MC:そうした新しい時代を担っていく医療有資格者の皆様に、アドバイスをお願いします。

帯津:病院の「場」のエネルギーを高められる人になってください。 いくらホリスティック医学の方法論を確立しても、それを担う人間の志や覚悟がなければ、結局は良い「場」を作ることはできません。患者さんがその場に身を 置いただけで病気が良くなってしまう――そんな病院を作るためには、職員全員の志と、患者さんに対して決して諦めない覚悟が必要です。医師・看護師・心理 療法士・針灸士から事務系の職員まで、全員が一丸にならないといけません。
医師の仕事は命と命のぶつかりあいです。私は、ホリスティック=格闘技の医学だと思っています。相手の命の場に対して自分の命をぶつけて、そこで互いに一 体となっていくのです。だから医師や医療者の皆さんは、知識や頭脳だけでなく、格闘技をするためのパワーが必要です。腕力でも精神力でも何でもいいですか ら、パワーをつけてください。
そしてそのパワーを十分に発揮するために、患者さんと同じ目線に立つように心がけてください。哲学者の中村雄二郎さんは「癒しをする者はすべからくヴァル ネラブル(vulnerable)でなければならない」と書いています。要するに、相手の痛みを理解するためには相手と同じ目線に立たなければならない、 と言うのですね。患者さんを上から見下ろして解った気になっているようではだめです。
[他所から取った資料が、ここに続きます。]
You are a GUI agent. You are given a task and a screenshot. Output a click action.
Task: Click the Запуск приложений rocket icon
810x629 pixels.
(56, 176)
そして最後に、自分の死から目をそむけないでください。メメントモリ=死を想え、というラテン語がありますよね。パワフルでありヴァルネラブルであるためには、自分の死を遠ざけずに、むしろたぐり寄せられるようにならなければいけません。
パワフルとヴァルネラブルとメメントモリ、これら医療者の3条件を兼ねた人たちが集まれば、病院の「場」のエネルギーも高まっていくことでしょう。